▶ [DO THIS]: Copy out the records from the line with "Open the Transaction" to the line with "will click(x=121, y=552).", reproducing each line exactly and including nothing else.

>> begin MATERIAL FOR THIS TASK

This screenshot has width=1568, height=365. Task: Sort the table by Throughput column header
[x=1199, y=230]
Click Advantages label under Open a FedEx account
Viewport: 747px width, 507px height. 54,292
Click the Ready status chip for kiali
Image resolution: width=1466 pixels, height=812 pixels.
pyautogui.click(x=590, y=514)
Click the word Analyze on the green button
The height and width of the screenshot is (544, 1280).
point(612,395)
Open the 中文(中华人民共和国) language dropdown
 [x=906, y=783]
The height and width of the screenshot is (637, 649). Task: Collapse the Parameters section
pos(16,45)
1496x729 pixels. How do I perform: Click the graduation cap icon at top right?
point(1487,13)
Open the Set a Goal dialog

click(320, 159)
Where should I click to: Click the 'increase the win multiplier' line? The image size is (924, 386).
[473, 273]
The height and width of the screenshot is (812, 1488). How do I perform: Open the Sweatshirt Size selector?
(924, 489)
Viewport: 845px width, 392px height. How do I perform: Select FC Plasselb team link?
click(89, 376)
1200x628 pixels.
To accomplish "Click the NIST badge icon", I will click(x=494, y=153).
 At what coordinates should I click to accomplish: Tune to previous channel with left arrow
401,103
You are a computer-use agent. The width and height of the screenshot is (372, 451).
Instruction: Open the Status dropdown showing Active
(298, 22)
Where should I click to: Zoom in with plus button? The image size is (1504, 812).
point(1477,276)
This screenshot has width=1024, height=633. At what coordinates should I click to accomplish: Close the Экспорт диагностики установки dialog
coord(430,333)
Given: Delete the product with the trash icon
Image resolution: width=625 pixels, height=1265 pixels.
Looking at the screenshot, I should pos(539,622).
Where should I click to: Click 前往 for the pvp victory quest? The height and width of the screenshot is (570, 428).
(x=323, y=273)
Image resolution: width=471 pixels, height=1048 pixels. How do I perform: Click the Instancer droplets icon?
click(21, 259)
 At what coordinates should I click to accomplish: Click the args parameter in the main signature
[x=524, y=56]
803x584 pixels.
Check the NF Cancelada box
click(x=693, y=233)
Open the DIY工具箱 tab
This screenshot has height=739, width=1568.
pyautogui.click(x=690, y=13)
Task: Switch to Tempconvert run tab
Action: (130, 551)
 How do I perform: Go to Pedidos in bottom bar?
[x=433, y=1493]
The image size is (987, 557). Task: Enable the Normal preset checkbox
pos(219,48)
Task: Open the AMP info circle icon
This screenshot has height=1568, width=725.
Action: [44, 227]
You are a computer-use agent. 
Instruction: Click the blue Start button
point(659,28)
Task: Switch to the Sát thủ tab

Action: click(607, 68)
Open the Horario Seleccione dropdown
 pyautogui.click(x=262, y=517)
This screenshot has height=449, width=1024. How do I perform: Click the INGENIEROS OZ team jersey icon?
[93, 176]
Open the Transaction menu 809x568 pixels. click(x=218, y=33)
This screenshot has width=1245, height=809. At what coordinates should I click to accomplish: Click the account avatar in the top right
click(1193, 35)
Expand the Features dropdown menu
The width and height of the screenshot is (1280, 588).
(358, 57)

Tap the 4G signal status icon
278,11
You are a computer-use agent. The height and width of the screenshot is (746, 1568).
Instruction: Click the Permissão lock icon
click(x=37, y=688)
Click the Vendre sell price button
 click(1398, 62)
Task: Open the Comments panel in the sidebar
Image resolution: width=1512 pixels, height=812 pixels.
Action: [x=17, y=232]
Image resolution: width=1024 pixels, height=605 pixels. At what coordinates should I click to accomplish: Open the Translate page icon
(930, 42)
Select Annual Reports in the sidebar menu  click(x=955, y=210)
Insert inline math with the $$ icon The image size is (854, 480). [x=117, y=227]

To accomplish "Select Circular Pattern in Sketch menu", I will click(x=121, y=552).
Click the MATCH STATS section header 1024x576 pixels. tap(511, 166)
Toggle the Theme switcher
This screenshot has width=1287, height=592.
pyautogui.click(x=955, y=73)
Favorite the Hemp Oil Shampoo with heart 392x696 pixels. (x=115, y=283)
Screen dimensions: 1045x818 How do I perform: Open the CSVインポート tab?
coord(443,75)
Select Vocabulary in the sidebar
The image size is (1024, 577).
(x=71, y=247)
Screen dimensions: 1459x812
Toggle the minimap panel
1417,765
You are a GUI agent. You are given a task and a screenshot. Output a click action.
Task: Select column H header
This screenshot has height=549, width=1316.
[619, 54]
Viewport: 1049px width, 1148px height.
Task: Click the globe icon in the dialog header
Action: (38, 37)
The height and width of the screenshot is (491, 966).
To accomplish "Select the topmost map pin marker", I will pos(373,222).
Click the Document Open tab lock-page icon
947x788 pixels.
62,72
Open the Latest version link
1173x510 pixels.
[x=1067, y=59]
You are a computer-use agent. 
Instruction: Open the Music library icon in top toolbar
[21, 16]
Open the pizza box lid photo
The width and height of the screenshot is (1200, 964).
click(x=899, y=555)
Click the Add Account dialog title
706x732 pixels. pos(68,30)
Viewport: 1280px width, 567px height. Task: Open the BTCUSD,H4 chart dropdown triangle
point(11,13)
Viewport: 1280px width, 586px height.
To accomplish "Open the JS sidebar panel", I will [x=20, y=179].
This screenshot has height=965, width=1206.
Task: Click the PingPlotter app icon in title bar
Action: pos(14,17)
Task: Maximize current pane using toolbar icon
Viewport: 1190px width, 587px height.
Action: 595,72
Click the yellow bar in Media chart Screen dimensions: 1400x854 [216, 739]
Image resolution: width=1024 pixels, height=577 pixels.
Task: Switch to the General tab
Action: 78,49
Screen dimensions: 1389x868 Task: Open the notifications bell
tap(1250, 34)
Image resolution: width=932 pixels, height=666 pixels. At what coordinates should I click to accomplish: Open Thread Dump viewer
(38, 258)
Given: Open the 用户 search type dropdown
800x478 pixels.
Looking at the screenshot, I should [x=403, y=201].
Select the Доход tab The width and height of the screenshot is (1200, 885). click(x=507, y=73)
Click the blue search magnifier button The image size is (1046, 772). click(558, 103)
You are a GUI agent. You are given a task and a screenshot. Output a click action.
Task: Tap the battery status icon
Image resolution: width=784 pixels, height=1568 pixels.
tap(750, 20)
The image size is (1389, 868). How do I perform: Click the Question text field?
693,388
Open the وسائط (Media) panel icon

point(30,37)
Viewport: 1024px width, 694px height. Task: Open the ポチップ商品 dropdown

>> end MATERIAL FOR THIS TASK

▶ [RESULT BELOW]:
Open the Transaction menu 809x568 pixels. click(x=218, y=33)
This screenshot has width=1245, height=809. At what coordinates should I click to accomplish: Click the account avatar in the top right
click(1193, 35)
Expand the Features dropdown menu
The width and height of the screenshot is (1280, 588).
(358, 57)

Tap the 4G signal status icon
278,11
You are a computer-use agent. The height and width of the screenshot is (746, 1568).
Instruction: Click the Permissão lock icon
click(x=37, y=688)
Click the Vendre sell price button
 click(1398, 62)
Task: Open the Comments panel in the sidebar
Image resolution: width=1512 pixels, height=812 pixels.
Action: [x=17, y=232]
Image resolution: width=1024 pixels, height=605 pixels. At what coordinates should I click to accomplish: Open the Translate page icon
(930, 42)
Select Annual Reports in the sidebar menu  click(x=955, y=210)
Insert inline math with the $$ icon The image size is (854, 480). [x=117, y=227]

To accomplish "Select Circular Pattern in Sketch menu", I will click(x=121, y=552).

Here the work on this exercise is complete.